The Forbidden Foods Cycle
Can you relate to the following scenario? You begin a new diet with new food restrictions. At some point–whether due to a social situation, emotional eating, cravings, or all out hunger–consumption of forbidden foods occurs. Consuming these forbidden foods triggers feelings of guilt and lack of control over food.
This guilt and uncontrolled eating makes it appear that the solution is to exert more control and add more to a growing list of forbidden foods. (Hint: this is NOT the solution!) So you tighten up the “reins,” and go back to your diet (Or another diet. Or another one.).
Women trapped in this forbidden food cycle often feel like once they start eating a particular food, they won’t be able to stop.
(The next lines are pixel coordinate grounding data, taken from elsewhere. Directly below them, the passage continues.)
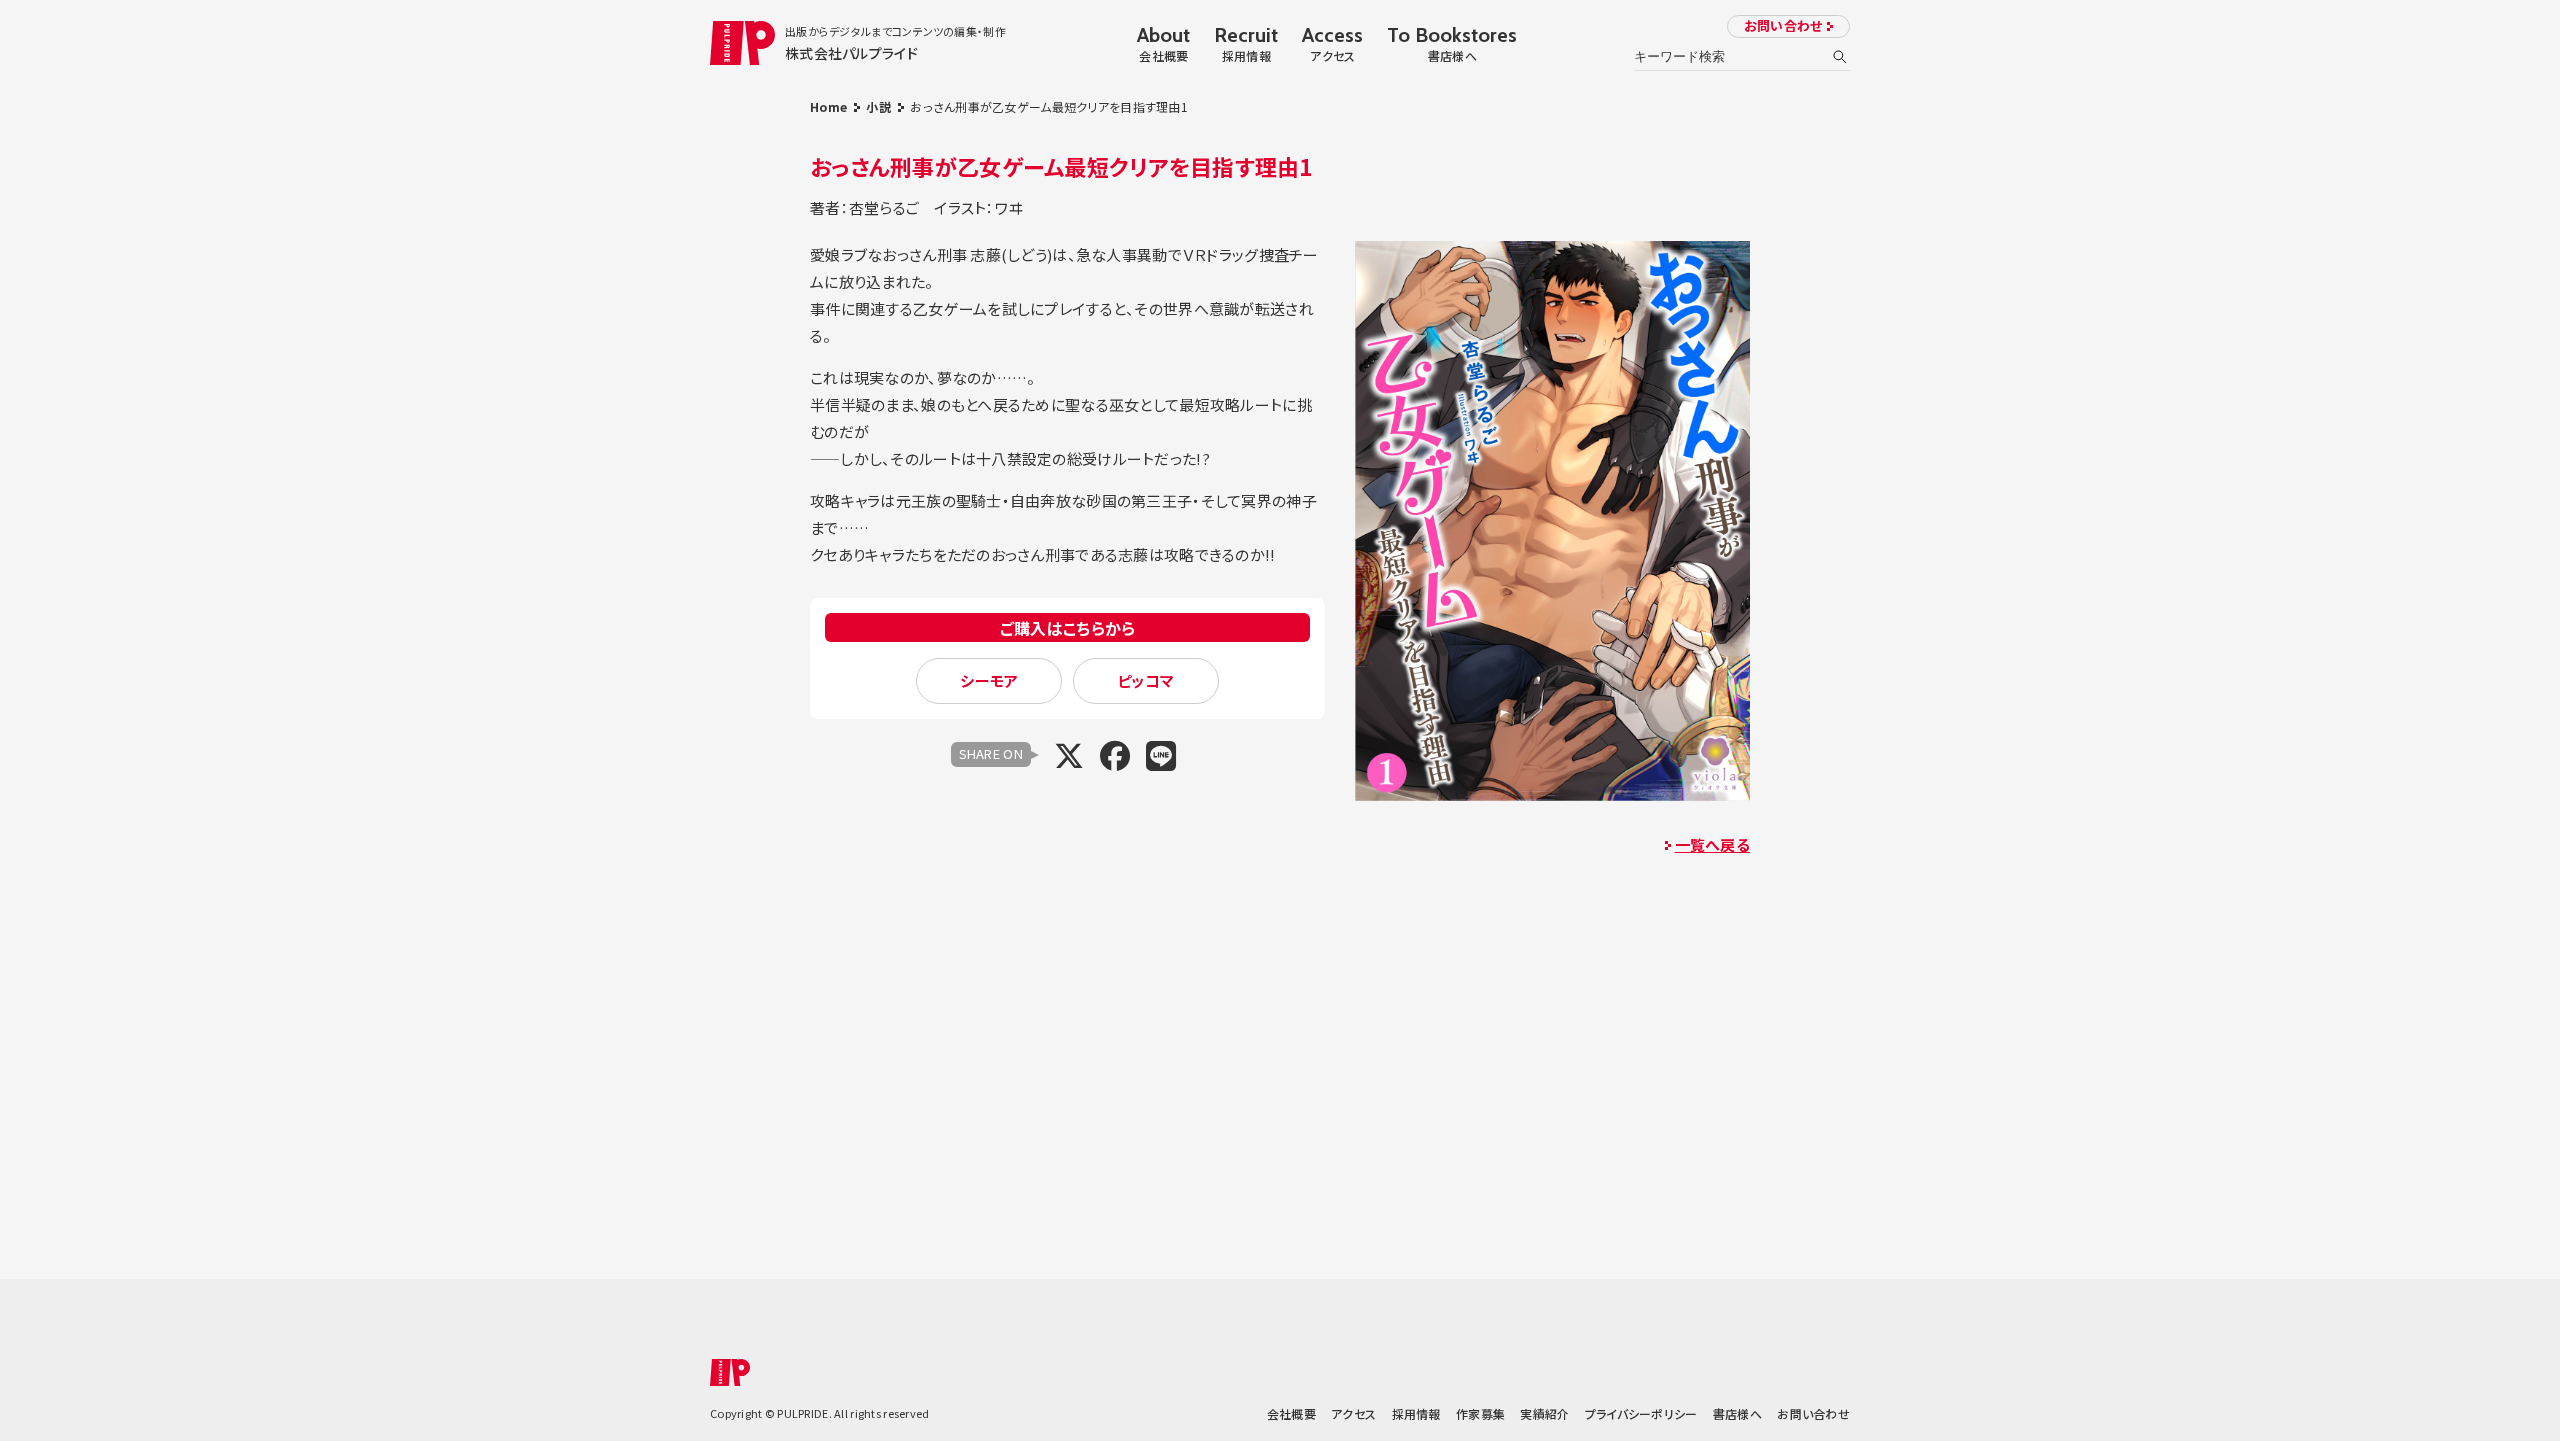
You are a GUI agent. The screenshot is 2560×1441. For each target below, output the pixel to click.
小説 (878, 106)
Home (828, 106)
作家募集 (1480, 1413)
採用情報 (1416, 1413)
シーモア (989, 680)
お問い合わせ (1783, 25)
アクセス (1353, 1413)
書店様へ (1737, 1413)
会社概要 (1291, 1413)
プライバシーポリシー (1641, 1413)
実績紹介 (1544, 1413)
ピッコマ (1145, 680)
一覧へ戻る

It’s also common to experience reactive eating when you find yourself trapped in this cycle. Once you eat a forbidden food, you feel as though you should “throw in the towel” and eat whatever you’d like to get it out of your system and then “start again tomorrow” back at the beginning of the cycle.
Psychological deprivation of food often triggers a rebound effect. Coincidentally, this ends up causing you to overeat many of the foods that you’ve forbidden.
Unfortunately, the more someone diets, the more likely she is to engage in binge and overeating. And thus, the cycle continues, over and over and over again.
If you experience anxiety every time you eat, especially when “forbidden foods” show up on the menu, you need food freedom.
Challenge: What foods do you currently forbid? How does eating one of your forbidden foods impact your mood or how you feel about yourself? Does it affect your eating for the rest of the day? How can you begin developing a healthier relationship with food?
P.S. It’s time that we change unproductive behaviors and DITCH the DIET once and for all!